Reproduce verbatim the lines between the one holding "will click(670, 316)." and the one holding "(x=453, y=194)", inclusive.

Start MATERIAL PROVIDED

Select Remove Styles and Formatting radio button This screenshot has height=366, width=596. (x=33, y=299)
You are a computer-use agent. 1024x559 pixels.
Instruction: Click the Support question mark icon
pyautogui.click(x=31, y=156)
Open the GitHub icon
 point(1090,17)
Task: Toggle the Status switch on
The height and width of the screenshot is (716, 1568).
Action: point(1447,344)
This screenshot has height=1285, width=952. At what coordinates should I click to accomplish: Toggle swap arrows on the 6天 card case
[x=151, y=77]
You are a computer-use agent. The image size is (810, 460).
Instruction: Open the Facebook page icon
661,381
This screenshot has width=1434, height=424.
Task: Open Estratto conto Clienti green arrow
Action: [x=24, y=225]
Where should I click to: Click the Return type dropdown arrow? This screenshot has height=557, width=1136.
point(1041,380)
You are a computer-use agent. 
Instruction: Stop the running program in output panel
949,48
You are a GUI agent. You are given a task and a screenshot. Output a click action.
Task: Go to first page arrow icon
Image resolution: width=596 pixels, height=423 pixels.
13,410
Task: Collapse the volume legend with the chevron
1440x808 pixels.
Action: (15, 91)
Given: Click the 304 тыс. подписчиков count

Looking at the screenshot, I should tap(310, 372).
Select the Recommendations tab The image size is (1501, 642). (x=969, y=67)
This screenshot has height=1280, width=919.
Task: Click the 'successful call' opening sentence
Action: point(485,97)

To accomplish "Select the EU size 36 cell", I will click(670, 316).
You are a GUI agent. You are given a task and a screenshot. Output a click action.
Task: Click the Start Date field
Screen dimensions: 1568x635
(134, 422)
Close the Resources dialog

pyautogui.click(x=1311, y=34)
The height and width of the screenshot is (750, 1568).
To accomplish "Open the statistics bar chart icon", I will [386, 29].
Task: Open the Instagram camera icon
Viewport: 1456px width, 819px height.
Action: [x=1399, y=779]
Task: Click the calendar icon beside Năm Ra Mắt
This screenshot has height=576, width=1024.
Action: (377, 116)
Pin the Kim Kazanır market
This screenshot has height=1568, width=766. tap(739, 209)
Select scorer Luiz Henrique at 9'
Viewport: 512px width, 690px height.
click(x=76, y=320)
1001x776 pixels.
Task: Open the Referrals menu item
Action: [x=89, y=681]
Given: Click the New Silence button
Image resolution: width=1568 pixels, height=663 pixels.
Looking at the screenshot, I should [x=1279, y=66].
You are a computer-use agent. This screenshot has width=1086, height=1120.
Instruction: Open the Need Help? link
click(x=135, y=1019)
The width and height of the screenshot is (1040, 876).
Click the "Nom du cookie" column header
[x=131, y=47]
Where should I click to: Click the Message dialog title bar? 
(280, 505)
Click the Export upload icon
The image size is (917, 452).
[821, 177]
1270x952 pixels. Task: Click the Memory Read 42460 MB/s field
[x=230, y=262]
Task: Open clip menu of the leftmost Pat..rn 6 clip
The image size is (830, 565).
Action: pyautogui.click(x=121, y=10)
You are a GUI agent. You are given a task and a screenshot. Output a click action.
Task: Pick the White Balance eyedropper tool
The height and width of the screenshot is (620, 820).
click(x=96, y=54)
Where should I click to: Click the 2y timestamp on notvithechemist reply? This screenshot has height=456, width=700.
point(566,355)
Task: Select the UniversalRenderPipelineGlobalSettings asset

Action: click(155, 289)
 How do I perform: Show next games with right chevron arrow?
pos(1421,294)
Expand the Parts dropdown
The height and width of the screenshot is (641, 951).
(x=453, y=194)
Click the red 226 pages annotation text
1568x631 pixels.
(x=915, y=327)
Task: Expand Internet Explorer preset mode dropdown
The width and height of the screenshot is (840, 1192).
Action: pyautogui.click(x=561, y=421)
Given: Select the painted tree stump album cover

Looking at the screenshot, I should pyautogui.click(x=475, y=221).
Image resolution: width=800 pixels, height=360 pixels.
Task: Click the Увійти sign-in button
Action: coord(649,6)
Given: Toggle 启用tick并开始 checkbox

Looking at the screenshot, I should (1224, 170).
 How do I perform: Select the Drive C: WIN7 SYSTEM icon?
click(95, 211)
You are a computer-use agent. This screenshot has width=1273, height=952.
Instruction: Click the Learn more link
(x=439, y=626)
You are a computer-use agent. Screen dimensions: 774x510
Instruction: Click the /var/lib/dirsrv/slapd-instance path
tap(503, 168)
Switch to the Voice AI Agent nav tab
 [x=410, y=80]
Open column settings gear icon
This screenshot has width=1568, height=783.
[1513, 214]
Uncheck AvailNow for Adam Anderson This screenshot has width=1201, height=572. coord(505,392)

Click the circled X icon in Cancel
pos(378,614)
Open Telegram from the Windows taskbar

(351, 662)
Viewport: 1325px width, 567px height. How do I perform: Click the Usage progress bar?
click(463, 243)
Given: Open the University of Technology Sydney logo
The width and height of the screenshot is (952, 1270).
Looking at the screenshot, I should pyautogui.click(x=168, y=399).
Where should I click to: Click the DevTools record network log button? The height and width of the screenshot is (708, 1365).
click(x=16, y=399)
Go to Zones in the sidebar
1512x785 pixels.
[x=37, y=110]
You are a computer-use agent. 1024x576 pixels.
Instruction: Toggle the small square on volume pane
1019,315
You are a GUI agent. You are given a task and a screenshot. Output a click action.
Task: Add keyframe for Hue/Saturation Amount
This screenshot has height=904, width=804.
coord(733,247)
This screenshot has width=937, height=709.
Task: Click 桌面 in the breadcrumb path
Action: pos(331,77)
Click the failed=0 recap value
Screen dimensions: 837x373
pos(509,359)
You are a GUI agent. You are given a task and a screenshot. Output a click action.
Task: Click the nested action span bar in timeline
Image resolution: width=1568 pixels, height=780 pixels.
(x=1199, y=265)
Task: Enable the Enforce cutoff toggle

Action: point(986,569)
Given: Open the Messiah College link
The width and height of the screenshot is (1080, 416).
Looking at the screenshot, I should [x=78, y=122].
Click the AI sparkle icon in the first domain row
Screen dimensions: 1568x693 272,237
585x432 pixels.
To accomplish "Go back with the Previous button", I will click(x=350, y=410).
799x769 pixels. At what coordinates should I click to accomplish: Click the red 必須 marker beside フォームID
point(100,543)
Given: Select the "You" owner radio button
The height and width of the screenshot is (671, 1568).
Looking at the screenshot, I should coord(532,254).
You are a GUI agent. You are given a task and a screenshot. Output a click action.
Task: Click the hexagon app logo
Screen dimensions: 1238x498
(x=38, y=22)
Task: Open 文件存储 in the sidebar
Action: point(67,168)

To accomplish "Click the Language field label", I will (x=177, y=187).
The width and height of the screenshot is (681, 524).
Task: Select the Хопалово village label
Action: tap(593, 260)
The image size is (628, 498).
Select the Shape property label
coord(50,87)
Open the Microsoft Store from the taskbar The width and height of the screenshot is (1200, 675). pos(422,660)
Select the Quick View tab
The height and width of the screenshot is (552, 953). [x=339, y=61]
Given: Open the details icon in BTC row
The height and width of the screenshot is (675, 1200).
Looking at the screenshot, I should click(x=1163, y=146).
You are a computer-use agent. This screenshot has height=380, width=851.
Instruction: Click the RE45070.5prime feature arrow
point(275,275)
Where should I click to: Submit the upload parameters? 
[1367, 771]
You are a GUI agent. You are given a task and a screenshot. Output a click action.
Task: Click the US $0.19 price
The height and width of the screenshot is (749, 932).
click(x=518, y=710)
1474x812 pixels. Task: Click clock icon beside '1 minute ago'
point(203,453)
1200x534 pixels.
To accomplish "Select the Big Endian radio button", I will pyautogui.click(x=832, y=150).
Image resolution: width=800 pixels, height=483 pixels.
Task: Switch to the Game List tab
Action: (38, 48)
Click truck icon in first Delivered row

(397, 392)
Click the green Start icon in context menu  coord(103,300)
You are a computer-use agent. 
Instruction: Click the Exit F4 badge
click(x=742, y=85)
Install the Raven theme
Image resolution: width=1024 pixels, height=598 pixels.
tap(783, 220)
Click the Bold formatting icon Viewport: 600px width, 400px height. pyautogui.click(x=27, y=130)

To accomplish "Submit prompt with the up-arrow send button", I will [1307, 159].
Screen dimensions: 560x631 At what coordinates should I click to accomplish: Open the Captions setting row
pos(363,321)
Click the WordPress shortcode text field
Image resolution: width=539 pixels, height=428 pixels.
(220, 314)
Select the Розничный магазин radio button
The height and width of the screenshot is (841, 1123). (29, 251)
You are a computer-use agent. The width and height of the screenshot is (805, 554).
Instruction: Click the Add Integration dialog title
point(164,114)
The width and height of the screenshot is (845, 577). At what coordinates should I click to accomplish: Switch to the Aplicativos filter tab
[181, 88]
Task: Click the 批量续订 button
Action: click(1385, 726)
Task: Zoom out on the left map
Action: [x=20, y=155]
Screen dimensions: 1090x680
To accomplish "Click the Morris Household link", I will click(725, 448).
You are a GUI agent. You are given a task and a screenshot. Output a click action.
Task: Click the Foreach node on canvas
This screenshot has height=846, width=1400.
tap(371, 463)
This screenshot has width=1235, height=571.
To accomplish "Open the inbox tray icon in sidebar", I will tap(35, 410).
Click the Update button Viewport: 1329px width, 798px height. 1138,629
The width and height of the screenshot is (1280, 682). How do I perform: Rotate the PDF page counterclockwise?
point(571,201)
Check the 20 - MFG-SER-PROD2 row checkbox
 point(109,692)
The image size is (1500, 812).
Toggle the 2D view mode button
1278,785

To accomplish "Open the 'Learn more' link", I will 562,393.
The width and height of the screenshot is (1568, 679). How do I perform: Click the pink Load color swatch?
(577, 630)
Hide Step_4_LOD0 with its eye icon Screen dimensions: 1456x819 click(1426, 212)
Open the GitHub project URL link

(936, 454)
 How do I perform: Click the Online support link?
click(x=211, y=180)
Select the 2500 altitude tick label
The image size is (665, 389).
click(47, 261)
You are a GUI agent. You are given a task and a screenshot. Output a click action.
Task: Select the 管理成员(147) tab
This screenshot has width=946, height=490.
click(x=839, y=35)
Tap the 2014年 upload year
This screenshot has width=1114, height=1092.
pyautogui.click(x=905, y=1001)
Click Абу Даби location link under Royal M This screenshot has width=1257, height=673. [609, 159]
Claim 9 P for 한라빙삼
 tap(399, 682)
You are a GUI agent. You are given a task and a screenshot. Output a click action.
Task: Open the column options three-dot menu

End MATERIAL PROVIDED

◆ EXERCISE RESPONSE
To accomplish "Select the EU size 36 cell", I will click(670, 316).
You are a GUI agent. You are given a task and a screenshot. Output a click action.
Task: Click the Start Date field
Screen dimensions: 1568x635
(134, 422)
Close the Resources dialog

pyautogui.click(x=1311, y=34)
The height and width of the screenshot is (750, 1568).
To accomplish "Open the statistics bar chart icon", I will [386, 29].
Task: Open the Instagram camera icon
Viewport: 1456px width, 819px height.
Action: [x=1399, y=779]
Task: Click the calendar icon beside Năm Ra Mắt
This screenshot has height=576, width=1024.
Action: (377, 116)
Pin the Kim Kazanır market
This screenshot has height=1568, width=766. tap(739, 209)
Select scorer Luiz Henrique at 9'
Viewport: 512px width, 690px height.
click(x=76, y=320)
1001x776 pixels.
Task: Open the Referrals menu item
Action: [x=89, y=681]
Given: Click the New Silence button
Image resolution: width=1568 pixels, height=663 pixels.
Looking at the screenshot, I should [x=1279, y=66].
You are a computer-use agent. This screenshot has width=1086, height=1120.
Instruction: Open the Need Help? link
click(x=135, y=1019)
The width and height of the screenshot is (1040, 876).
Click the "Nom du cookie" column header
[x=131, y=47]
Where should I click to: Click the Message dialog title bar? 
(280, 505)
Click the Export upload icon
The image size is (917, 452).
[821, 177]
1270x952 pixels. Task: Click the Memory Read 42460 MB/s field
[x=230, y=262]
Task: Open clip menu of the leftmost Pat..rn 6 clip
The image size is (830, 565).
Action: pyautogui.click(x=121, y=10)
You are a GUI agent. You are given a task and a screenshot. Output a click action.
Task: Pick the White Balance eyedropper tool
The height and width of the screenshot is (620, 820).
click(x=96, y=54)
Where should I click to: Click the 2y timestamp on notvithechemist reply? This screenshot has height=456, width=700.
point(566,355)
Task: Select the UniversalRenderPipelineGlobalSettings asset

Action: click(155, 289)
 How do I perform: Show next games with right chevron arrow?
pos(1421,294)
Expand the Parts dropdown
The height and width of the screenshot is (641, 951).
(x=453, y=194)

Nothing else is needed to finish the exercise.